Indeed, the medical community itself
has acknowledged that it has not
maintained very high standards in its published work. Researchers and
authors
Charles and Daphne Maurer cite an editorial published in the Journal
of the American Medical Association:
In a study of 149 articles
selected at random from ten widely read and highly regarded medical
periodicals . . . less than 28% have sufficient statistical support for
drawn conclusions.( 10)
Maurer and Maurer explain why so much
“nonsense” is published: (1) Experimental design and statistical
analysis are not typically taught in medical school; and (2) medical
schools discourage questioning of authorities.

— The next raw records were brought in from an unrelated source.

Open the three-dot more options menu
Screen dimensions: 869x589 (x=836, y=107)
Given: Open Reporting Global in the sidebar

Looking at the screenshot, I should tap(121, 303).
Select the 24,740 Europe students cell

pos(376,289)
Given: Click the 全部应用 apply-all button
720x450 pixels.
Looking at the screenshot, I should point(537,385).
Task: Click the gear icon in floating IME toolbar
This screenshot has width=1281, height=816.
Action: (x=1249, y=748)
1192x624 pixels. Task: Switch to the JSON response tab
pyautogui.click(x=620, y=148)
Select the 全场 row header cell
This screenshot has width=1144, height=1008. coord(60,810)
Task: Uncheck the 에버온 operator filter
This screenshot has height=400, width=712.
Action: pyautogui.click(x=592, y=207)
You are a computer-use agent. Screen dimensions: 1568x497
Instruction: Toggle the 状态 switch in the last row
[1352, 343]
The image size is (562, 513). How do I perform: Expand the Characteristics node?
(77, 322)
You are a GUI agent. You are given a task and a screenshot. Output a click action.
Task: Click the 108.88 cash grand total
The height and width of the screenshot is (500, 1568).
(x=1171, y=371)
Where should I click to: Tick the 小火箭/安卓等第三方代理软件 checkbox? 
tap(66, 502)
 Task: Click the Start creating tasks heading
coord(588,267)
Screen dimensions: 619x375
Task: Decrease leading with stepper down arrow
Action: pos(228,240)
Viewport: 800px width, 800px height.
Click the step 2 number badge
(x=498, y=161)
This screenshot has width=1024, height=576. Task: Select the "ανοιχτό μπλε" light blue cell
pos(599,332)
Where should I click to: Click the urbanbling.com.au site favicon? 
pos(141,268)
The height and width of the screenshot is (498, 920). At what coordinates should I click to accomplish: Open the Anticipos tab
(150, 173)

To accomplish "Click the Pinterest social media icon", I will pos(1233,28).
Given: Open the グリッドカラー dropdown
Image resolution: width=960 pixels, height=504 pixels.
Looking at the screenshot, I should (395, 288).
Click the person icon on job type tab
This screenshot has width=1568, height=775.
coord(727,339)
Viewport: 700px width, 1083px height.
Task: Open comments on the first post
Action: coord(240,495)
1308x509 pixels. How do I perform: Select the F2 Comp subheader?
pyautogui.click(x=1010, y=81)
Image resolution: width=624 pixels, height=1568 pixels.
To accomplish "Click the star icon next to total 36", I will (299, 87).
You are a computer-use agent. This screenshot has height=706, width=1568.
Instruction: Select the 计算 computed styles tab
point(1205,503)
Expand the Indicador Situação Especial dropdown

Our science is affected by our
cultural values. Circumcision reflects a cultural value, and a
principal method for preserving cultural values is to disguise them as
truths that are based on scientific research. This “research” can then
be used to support medical practices. This explains the claimed medical
“benefits” of circumcision.
Blind acceptance of science and
belief in “objective” reality is imprudent. There is no such thing as
objective observation, because observations are made by people who have
inherent theories and expectations about how things should be. Studies
defending circumcision make this clear by ignoring vital information
(such as the functions of the foreskin) that conflicts with
observations, results, and conclusions.
Because it is unnecessary surgery,
the burden of proof in the circumcision debate rests with those who
advocate it. They must show that it is both safe and effective. Neither
has been demonstrated.
NOTES
(1) Wiswell, T., Smith, F., & Bass,
J., “Decreased Incidence of
Urinary Tract Infections in Circumcised Male Infants,” Pediatrics 75
(1985): 901-3; Wiswell, T. et al., “Declining Frequency of
Circumcision:
Implications for Changes in the Absolute Incidence and Male to Female
Sex
Ratio of Urinary Tract Infection in Early Infancy,” Pediatrics 79
(1987): 338-42.
(2) American Academy of Pediatrics,
“Report of the Task Force on Circumcision,” Pediatrics
84 (1989): 389.
(3) Altschul, M., “Cultural Bias and the
Urinary Tract Infection (UTI)
Circumcision Controversy,” The Truth Seeker, July/August 1989,
43-5.
(4) Wiswell, Smith, & Bass,
“Decreased Incidence,” 901-3; Wiswell
et al., “Declining Frequency,” 338-42.
(5) Kaplan, G., “Complications of
Circumcision,” Urological Clinics
of North America 10 (1983): 543-9; Gee, W. & Ansell, J.,
“Neonatal
Circumcision: A Ten Year Overview with Comparison of the Gomco Clamp
and
the Plastibell Device,” Pediatrics 58 (1976): 824-7.
(6) Kaweblum, Y. et al., “Circumcision
Using the Mogen Clamp,” Clinical
Pediatrics 23 (1984): 679-82.
(7) Ritter, T., Say No To
Circumcision (Aptos, CA: Hourglass,
1992): 12-1; Richards, M., Bernal, J., & Brackbill, Y., “Early
Behavioral
Differences: Gender or Circumcision?” Developmental Psychobiology
9 (1976): 89-95.
(8) Denniston, G., “First, Do No Harm,” The
Truth Seeker, July/August
1989, 35-8.
(9) Wiswell et al., “Declining
Frequency,” 338-42.
(10) Maurer, D. & Maurer, C., The
World of the Newborn (New York: Basic Books, 1988), 240.